I was at a loss for something appropriate to write for this special day. I know many sad stories that will go to the grave with me. Don't misread that line. I am not a hero, but many heroes came to me to talk. I mainly listened. I am an excellent listener. Hopefully, I helped some of them by listening and offering a few lame words of encouragement.
I am offering you this previously published story to avoid reaching deeper. It is a story that is painful enough for me. I hope, by reading these few lines, you will appreciate our brave servicemen and women a little more. I wish I could do more than saying thanks and shaking hands, but that seems to be the best that I can manage for now.
I am currently working very near the diner that was the stage for this drama. So I feel it is appropriate to republish this story. Don't thank me after reading this story: thank a vet and tell him you appreciate everything he and his brothers have done for you
Whatever It Takes: Once Again
There have been some comments lately, concerning the returning vets and how to welcome them. Old Skook has been trying to make this into an art form for several years; give me a few minutes and I'll share my techniques and I will tell you of the day a few years ago, when I was called upon to be a better man than I am.
This activity requires stealth and nerves of steel. When you are in a fine dining establishment like Denny's or Elmers, use your scouting skills and spot the ME vets sitting together or singly. Keep them under observation and time your meal so that you finish ahead of them, then estimate the cost of their meal and walk by their table and say, “this one's on me soldier” and drop a ten or a twenty on their table and walk away before they can protest. That's a great devious trick for Patriots, it always makes me chuckle when I start my car to leave.

-=-=-

What to work on
[A] Quote the post about thanking veterans word for word, starting at "I was at a loss" and ending at "manage for now.".
[B] List every sentence in the post about thanking veterans that begins with the words "I am".
Rely only on the post about thanking veterans.

-=-=-

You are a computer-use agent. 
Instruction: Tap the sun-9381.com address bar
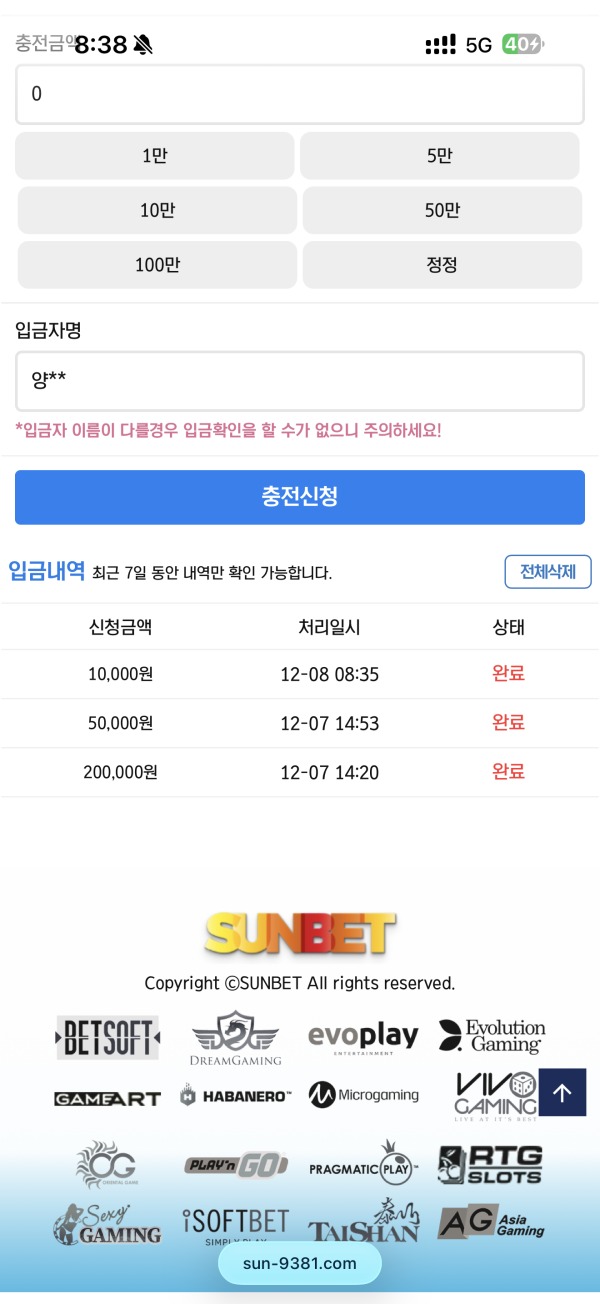[x=299, y=1263]
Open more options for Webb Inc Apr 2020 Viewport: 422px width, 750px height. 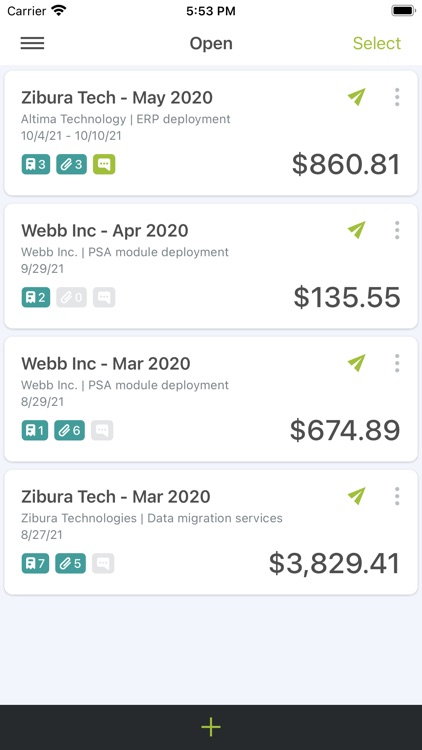[397, 230]
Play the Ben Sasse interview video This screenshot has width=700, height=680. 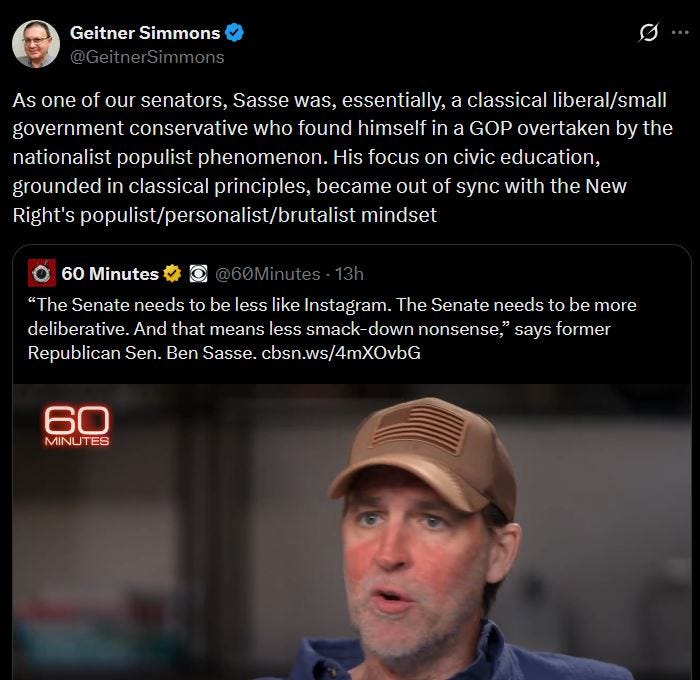[352, 532]
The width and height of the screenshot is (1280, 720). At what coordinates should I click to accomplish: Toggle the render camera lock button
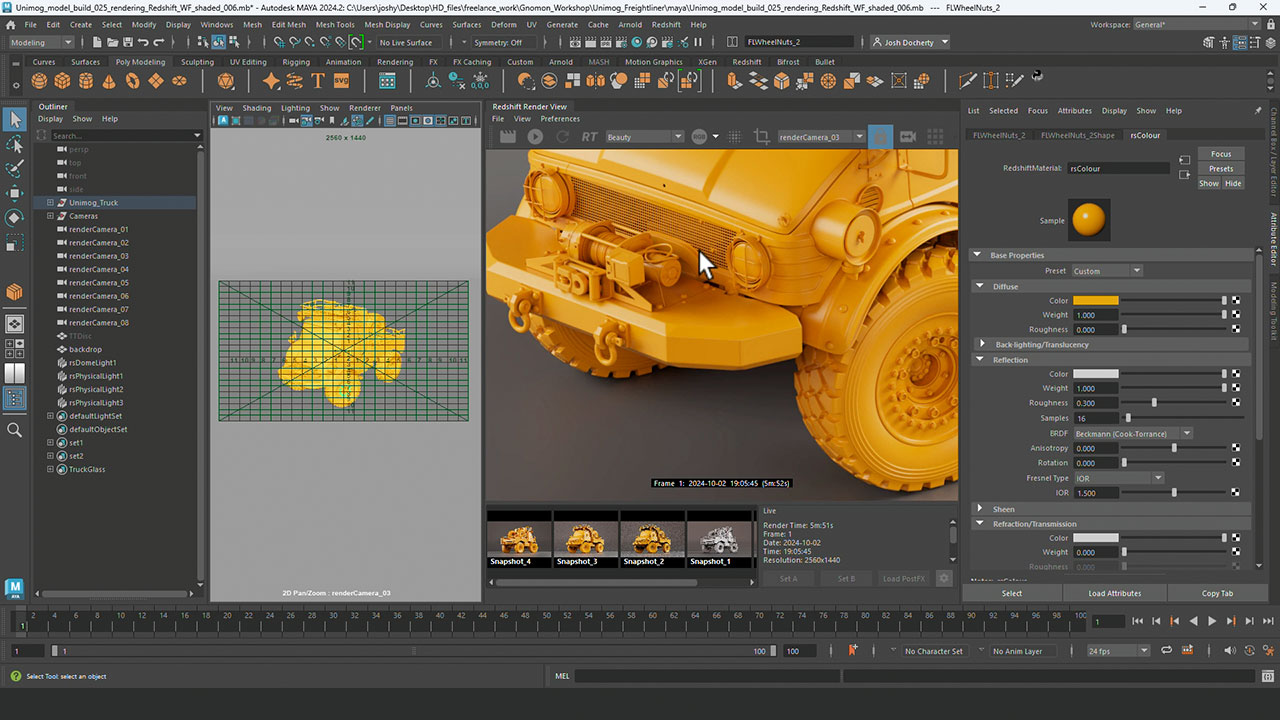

-=-=-

Solution set
[A]
I was at a loss for something appropriate to write for this special day. I know many sad stories that will go to the grave with me. Don't misread that line. I am not a hero, but many heroes came to me to talk. I mainly listened. I am an excellent listener. Hopefully, I helped some of them by listening and offering a few lame words of encouragement.
I am offering you this previously published story to avoid reaching deeper. It is a story that is painful enough for me. I hope, by reading these few lines, you will appreciate our brave servicemen and women a little more. I wish I could do more than saying thanks and shaking hands, but that seems to be the best that I can manage for now.

[B]
- I am not a hero, but many heroes came to me to talk.
- I am an excellent listener.
- I am offering you this previously published story to avoid reaching deeper.
- I am currently working very near the diner that was the stage for this drama.